Pharmacists in Illinois, Texas, and Wisconsin have been fired from their jobs for refusing to stock this drug. Massachusetts and Illinois laws require pharmacies to stock the drug (although they do not require pharmacies to stock any other type of drug).

All of these laws and policies are a result of the modern Leftist agenda. The theory is that pharmacists have no moral duty to unborn children; their jobs consist solely of providing patients with medication. While the pachyderm is loathe to grant pharmacists the same rights as physicians, who have developed lengthy relationships with their patients and have made a medical determination as to the necessity of the drug, she finds many of these regulations to be morally schizophrenic:

Consider that a bar is legally liable if it serves too much alcohol to its patrons, although its job is to provide its customers with drinks. Likewise, hosts are also responsible for the damage that their guests may do to others upon leaving their homes. Gun sellers may be legally liable for the sale of a firearm to a minor or “unfit buyer.” The manufacturers and owners of firearms are also liable for problems that result from their use. Psychiatrists are liable for harm resulting from a patient’s actions, if they had known or should have known that the patient was an imminent threat.
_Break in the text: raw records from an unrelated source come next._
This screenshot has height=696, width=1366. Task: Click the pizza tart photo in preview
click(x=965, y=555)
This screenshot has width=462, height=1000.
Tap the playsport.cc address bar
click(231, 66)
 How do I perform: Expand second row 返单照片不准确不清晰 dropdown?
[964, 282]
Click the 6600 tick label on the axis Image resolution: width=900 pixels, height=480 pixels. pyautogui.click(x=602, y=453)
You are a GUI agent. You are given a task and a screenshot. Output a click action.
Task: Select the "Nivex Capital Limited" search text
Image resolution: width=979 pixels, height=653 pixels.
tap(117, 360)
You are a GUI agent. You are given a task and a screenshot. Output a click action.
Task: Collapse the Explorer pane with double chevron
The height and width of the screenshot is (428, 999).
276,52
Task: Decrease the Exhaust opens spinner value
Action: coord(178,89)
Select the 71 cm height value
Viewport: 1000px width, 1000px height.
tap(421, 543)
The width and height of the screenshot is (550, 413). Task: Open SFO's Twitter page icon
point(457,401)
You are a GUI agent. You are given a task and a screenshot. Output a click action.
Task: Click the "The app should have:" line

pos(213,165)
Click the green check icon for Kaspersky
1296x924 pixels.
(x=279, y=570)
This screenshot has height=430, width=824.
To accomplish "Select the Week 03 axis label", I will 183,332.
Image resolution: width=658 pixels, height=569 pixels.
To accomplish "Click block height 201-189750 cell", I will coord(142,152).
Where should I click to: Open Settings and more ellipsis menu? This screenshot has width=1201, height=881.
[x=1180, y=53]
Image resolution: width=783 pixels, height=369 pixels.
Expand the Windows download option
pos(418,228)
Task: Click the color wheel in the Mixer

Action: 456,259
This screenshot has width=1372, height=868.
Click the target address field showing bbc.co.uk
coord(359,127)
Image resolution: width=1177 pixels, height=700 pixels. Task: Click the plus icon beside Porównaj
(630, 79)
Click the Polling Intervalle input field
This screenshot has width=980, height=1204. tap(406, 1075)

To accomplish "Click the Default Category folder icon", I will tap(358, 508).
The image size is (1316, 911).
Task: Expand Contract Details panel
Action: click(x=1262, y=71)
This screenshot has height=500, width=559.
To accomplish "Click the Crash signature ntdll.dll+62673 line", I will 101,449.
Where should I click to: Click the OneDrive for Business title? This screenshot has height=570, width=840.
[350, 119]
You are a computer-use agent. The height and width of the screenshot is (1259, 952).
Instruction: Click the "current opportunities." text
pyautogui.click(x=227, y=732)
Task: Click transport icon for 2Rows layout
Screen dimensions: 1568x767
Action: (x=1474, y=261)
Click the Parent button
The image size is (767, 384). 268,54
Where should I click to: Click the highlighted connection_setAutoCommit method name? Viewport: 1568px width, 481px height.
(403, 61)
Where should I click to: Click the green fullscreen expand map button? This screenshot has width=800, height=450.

All of these laws place limits on what people may do in the ordinary course of business, due to the potential of harm to a third party. Yet, emergency contraception laws are silent on the harm done to an embryo; indeed, the pharmacist is prohibited from considering that harm before dispensing the medication. Is it simply because there will be no person to bring a tort claim for the dispensation of this drug? There are plenty of accident victims (or the families thereof) who are willing to sue firearm sellers, manufacturers, or owners; bar owners; or psychiatrists, but no one has the legal standing to sue over a terminated pregnancy.

It is absolutely asinine to, on one hand, prohibit gun dealers from selling a gun to a person, in accordance with his constitutional right, but to prohibit a pharmacist from exercising his conscience to protect a third party from imminent harm. The only thing that either restriction does is dictate the elements of the pharmacist’s or the firearms seller’s conscience.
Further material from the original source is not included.